Written by Aerodynamic Testing
Aerodynamic testing of different high-performance helmets
Introduction
An evaluation of the different helmet aerodynamic efficiency was performed on the 16th of June 2022, in Bilzen, Belgium with a temperature of 25.3 ºC, a humidity of 50 %, air density of 1.189 kg/m3. Two UCI Continental cyclists from X-Speed United performed 3.5 km tests with different helmets. One was using a Scott TT bike, and the other was riding a Giant TCR road bike (riding on the hoods). Each helmet did at least two runs with helmets 1-3, and one of the athletes did four tests with helmet 4.
Methodology
Tests were conducted at speeds between 35-42 km/h, at a power output that allowed the athletes to maintain their position through each run (between 240-290 W), and allowing for repeatability of the tests without accumulating too much fatigue.
Both athletes were weighted before the tests with their complete equipment, and an analysis of the tires used was performed to assess rolling resistance. Moreover, athletes were using Notio Konnect® aerometers are placed on the handlebars to measure wind speed and evaluate aerodynamic drag.
From the 3.5 km test segments, 2.5-3 km of each test was used to obtain the aerodynamic drag of the athlete. The reason is for eliminating initial and final variable readings from the Notio. Furthermore, post-analysis was performed on Golden Cheetah to calibrate each run according to the Notio Konnect® guidelines for conducting aerodynamic tests and evaluating variations between configurations. It was considered that drivetrain efficiency was 100 % in the calculations.
Results
The results show that helmet 1 was faster than all the other helmets. On the road bike, the athlete obtained a CdA of 0.278 ± 0.0021 m2 with helmet 1, and lower than the 0.281 ± 0.0021 m2 and 0. 282 ± 0.0033 m2 with helmet 2 and the helmet 3.

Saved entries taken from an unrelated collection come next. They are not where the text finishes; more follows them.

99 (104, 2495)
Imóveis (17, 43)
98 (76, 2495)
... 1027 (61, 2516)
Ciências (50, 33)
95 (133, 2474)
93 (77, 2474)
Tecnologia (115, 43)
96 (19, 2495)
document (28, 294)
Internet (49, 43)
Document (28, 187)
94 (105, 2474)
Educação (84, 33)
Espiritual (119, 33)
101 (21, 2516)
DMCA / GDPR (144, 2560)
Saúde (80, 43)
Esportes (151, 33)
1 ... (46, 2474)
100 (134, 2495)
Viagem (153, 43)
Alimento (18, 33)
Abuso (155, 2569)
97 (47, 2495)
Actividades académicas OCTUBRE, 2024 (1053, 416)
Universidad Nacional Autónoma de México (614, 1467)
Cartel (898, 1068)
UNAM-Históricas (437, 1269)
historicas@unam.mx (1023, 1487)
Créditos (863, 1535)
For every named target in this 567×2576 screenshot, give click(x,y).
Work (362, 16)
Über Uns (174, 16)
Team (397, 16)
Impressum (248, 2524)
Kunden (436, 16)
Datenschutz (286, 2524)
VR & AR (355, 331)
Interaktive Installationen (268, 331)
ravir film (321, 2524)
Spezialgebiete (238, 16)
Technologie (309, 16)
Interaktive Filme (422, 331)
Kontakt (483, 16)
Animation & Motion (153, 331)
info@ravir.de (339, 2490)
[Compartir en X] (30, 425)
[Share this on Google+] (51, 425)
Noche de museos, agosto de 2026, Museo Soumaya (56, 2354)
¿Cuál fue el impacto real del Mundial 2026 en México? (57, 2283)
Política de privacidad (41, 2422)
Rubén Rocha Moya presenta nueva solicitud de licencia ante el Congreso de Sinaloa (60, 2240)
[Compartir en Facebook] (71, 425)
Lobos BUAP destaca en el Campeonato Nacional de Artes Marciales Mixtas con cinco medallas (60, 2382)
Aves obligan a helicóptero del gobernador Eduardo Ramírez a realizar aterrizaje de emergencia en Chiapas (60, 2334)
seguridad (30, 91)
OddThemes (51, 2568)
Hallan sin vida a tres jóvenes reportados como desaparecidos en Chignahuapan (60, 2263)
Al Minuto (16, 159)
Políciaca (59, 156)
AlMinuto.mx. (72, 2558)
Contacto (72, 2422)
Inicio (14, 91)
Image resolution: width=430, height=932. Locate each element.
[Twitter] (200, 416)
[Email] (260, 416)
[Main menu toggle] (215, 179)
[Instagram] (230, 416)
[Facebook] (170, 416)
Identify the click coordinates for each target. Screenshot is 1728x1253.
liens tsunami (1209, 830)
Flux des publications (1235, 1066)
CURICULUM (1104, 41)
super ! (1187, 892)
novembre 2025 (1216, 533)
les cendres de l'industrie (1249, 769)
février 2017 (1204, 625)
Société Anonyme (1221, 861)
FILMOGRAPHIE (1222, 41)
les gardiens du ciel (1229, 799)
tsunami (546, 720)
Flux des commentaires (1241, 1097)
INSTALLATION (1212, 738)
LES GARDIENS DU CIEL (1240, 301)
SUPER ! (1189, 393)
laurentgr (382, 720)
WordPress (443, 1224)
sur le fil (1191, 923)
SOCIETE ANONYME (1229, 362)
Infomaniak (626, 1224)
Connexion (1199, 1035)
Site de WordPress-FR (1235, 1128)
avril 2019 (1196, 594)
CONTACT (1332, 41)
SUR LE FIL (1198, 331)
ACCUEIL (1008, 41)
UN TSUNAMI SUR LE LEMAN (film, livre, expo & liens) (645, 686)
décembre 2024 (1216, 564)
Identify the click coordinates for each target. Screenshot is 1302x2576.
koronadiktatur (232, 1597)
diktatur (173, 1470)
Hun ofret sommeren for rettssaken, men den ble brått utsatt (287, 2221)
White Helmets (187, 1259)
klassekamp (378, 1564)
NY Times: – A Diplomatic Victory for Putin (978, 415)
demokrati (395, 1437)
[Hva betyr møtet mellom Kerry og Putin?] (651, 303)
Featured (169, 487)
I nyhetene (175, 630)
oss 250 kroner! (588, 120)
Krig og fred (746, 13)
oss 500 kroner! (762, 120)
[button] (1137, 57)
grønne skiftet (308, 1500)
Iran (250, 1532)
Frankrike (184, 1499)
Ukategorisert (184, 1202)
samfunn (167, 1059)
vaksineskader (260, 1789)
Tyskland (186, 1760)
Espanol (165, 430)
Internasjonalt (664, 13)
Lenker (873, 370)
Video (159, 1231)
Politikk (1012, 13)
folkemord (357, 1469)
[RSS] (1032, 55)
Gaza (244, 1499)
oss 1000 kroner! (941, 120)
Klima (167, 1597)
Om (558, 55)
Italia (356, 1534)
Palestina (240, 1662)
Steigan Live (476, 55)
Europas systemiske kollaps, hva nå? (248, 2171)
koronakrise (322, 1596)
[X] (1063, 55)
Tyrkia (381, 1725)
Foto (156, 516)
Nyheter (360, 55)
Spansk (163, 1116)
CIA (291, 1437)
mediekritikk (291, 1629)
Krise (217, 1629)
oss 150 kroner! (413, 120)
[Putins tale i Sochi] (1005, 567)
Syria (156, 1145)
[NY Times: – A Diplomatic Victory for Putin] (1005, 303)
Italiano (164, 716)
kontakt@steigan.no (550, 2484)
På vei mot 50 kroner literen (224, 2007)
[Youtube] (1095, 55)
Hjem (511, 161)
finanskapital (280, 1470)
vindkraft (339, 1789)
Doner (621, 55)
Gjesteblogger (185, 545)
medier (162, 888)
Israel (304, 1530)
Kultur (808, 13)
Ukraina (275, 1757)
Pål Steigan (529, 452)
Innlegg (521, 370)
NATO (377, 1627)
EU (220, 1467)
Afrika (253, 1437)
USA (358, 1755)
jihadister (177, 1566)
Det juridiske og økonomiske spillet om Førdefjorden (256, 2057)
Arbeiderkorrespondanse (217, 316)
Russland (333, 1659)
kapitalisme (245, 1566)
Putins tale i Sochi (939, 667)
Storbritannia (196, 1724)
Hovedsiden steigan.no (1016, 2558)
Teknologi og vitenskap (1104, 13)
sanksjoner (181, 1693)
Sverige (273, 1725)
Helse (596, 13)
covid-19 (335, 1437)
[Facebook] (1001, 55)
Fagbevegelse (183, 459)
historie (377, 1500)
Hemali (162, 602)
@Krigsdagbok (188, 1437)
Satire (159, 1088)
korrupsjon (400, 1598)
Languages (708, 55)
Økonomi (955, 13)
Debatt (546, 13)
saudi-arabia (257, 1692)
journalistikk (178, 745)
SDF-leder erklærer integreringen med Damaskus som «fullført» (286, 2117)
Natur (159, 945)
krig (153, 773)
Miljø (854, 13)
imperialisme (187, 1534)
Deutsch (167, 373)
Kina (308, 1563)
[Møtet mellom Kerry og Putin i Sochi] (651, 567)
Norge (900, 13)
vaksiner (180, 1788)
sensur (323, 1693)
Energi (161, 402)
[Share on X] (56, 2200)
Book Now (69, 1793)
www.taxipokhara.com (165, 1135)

On the TT bike, the differences were more significant. The athlete obtained a CdA of 0.235 ± 0.0028 m2 with helmet 1, and lower than the 0. 2405 ± 0.0044 m2 and 0. 242 ± 0.0028 m2 with the Kask helmet 2 and helmet 2 (these did not present statistical differences between them on both athletes).
As expected, all TT helmets performed better than helmet 4 (road helmet) on the road bike. On the road bike, the athlete obtained a CdA of 0.278 ± 0.0021 m2 with helmet 1 and a CdA of 0. 294 ± 0.0025 m2 with the Road helmet 4.
Discussion
Therefore, from this study, it can be concluded that helmet 1 is likely to perform better than the other two helmets tested both on a road bike and on a TT bike for most athletes. Moreover, its performance improvements are more noticeable on a TT bike than on a road bike. This could be explained because the wider TT helmet will slightly increase the frontal area on the road bike, reducing the performance improvements obtained from the decrease in drag coefficient obtained by using the Spiuk TT helmet.
In a TT position, the frontal area for the athlete will be the same when using the three different TT helmets, so the more comprehensive TT helmet will improve the flow around the shoulder of the athlete, reducing aerodynamic drag, and improving performance.
| Power output (300W) | Time | Time-saving (s) | Time | Time-saving (s) | Time | Time-saving |
| Helmet/Distance | 5 km | 10 km | 20 km | |||
| Helmet 1 | 6min52s | 0s | 13min44s | 0s | 27min28s | 0s |
| Helmet 2 | 6min56s | -4s | 13min52s | -8s | 27min44s | -16s |
| Helmet 3 | 6min55s | -3s | 13min50s | -6s | 27min40s | -12s |
Josh Teasdale's aerodynamic optimisation
This study was part of the aerodynamic optimisation of X-Speed United rider Josh Teasdale, leading to the UCI 1.1 Chrono des Nations where Josh finished in the Top 25.